EXTRACTED ENTRIES:
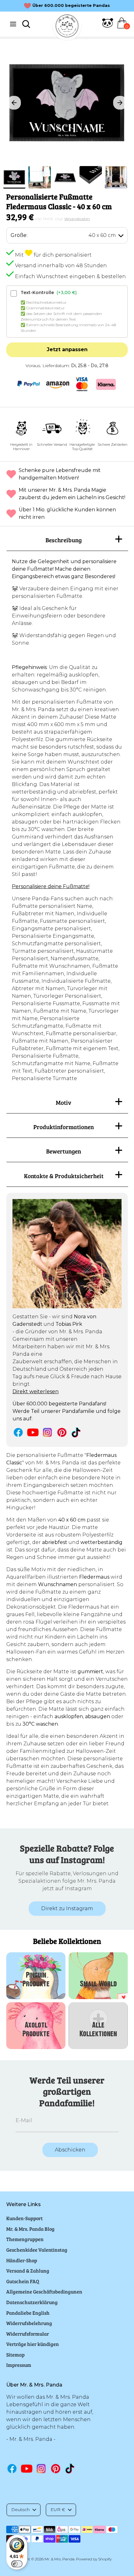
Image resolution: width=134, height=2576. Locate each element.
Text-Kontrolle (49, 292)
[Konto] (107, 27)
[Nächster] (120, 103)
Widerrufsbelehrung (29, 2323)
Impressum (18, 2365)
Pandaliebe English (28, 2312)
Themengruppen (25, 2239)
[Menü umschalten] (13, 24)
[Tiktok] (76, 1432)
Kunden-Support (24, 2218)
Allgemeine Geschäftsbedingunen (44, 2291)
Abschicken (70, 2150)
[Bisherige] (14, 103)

...

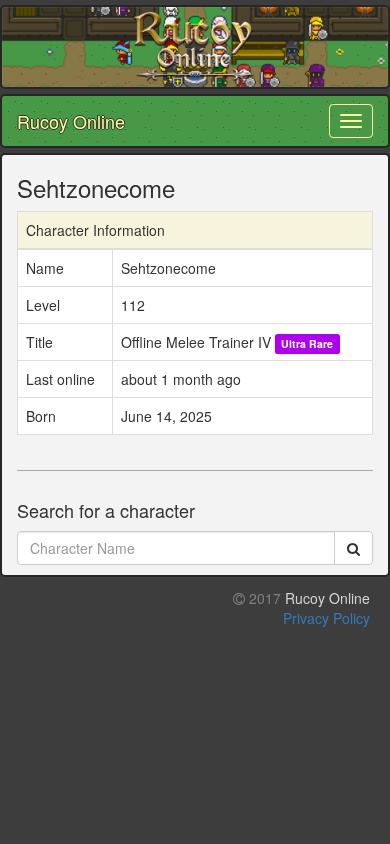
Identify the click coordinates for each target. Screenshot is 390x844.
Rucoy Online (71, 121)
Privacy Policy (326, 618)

YOUR TASK: This task needs one value: the number of lines in the material above that contain the word "each".

EXERCISE RESPONSE: 2